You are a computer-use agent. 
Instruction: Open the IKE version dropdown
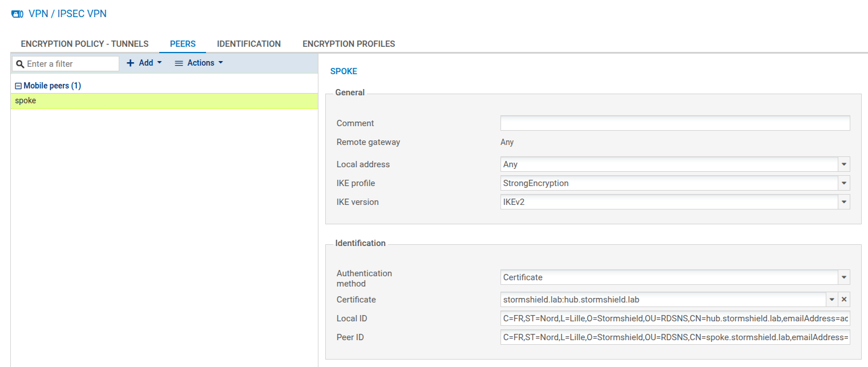[x=843, y=201]
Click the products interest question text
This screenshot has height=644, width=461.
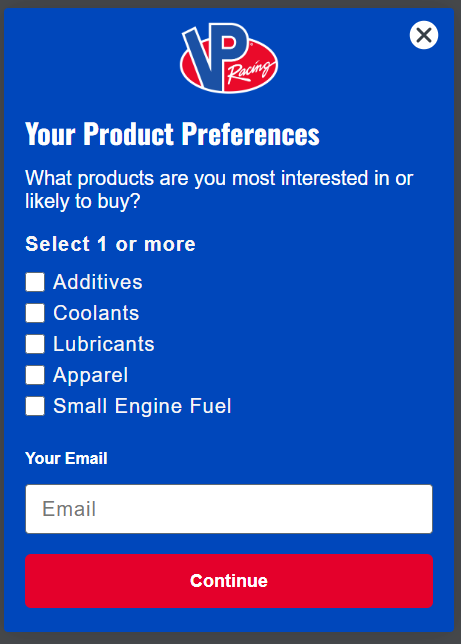(219, 189)
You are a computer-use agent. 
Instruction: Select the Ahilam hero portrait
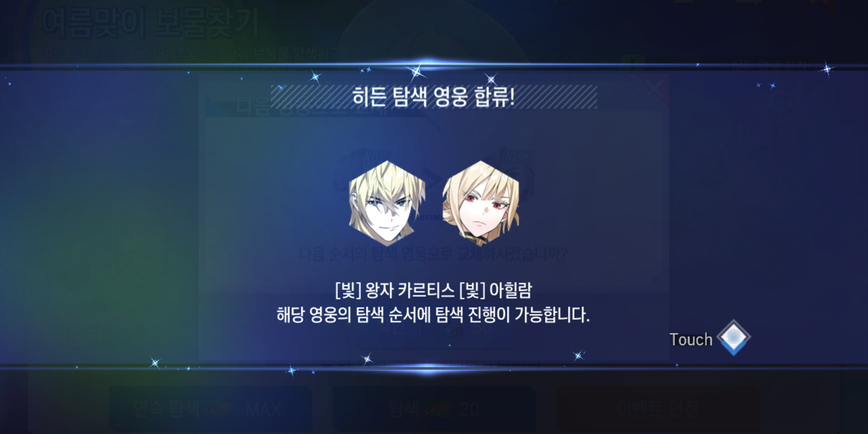(481, 203)
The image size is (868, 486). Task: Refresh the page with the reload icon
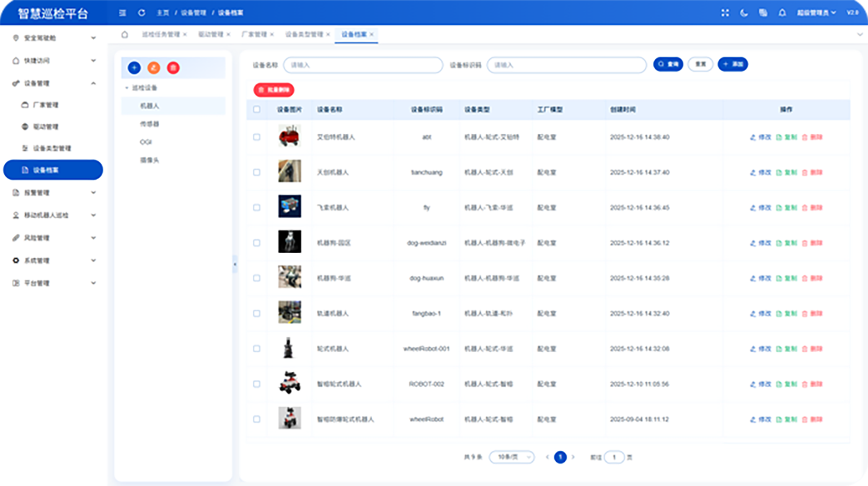coord(141,12)
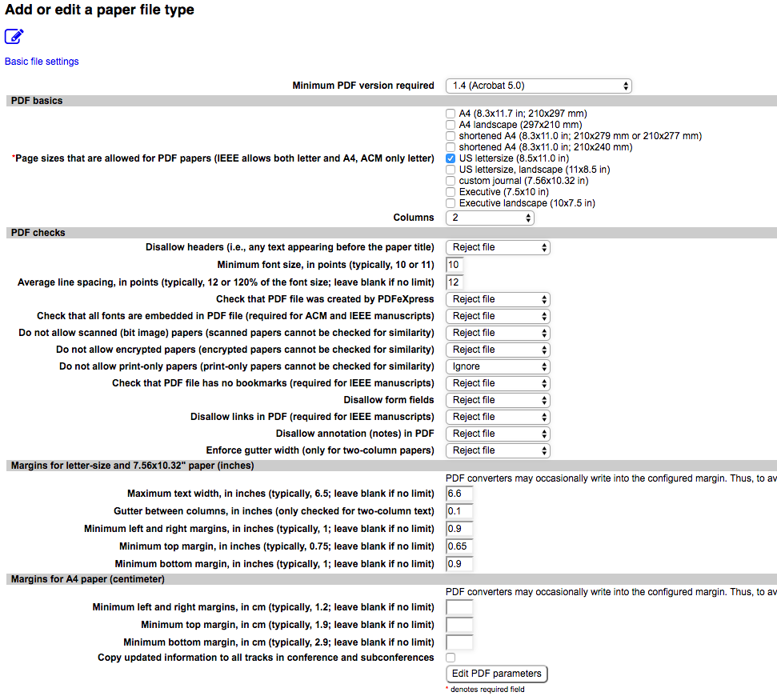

== == ==

Text only, please: give the listing again word for word with no images.

You are a computer-use agent. 
Instruction: Open the IKE version dropdown
[x=843, y=201]
Click the products interest question text
This screenshot has height=644, width=461.
(219, 189)
You are a computer-use agent. 
Instruction: Select the Ahilam hero portrait
(481, 203)
The image size is (868, 486). Task: Refresh the page with the reload icon
coord(141,12)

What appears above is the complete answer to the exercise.